> _Collected data entries_
═══
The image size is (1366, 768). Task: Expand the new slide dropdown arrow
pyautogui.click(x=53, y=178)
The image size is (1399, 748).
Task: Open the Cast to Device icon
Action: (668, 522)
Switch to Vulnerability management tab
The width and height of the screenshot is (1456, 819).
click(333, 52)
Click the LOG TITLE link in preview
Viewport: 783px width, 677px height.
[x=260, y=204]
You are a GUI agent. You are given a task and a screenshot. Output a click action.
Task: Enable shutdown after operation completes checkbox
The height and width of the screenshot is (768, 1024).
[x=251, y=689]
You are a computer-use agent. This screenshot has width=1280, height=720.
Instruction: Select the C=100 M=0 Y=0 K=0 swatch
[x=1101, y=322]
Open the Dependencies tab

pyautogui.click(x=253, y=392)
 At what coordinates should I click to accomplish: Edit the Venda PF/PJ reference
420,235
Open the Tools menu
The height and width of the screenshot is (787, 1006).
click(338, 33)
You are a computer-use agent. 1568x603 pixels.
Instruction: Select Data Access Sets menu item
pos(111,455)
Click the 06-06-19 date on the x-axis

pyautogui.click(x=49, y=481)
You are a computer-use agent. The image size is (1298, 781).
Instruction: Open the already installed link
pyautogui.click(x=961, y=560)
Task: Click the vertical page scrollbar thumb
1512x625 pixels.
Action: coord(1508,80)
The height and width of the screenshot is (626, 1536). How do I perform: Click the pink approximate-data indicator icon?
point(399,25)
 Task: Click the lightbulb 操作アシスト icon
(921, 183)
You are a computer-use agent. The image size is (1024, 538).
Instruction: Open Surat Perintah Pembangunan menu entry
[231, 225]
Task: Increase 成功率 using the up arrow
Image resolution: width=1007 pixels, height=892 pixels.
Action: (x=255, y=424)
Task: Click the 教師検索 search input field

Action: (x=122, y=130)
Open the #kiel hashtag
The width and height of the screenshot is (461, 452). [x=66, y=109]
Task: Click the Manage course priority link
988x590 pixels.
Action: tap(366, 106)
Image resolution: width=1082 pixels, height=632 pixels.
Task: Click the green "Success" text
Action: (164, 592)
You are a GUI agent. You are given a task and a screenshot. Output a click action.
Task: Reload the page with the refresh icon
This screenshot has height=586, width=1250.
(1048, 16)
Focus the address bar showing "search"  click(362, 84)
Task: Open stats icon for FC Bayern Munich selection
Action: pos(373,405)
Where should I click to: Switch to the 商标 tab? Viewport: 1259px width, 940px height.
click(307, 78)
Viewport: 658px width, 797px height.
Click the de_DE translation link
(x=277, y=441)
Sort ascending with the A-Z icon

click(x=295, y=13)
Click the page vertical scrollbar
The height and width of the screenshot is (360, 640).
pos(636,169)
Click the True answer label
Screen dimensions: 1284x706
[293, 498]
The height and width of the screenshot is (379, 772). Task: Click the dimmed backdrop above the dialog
═══
> _DIRECTIONS FOR THIS TASK_
Your answer must be one number: the count of lines in the entries that contain the string "computer".

> _RESPONSE TO THE EXERCISE_
4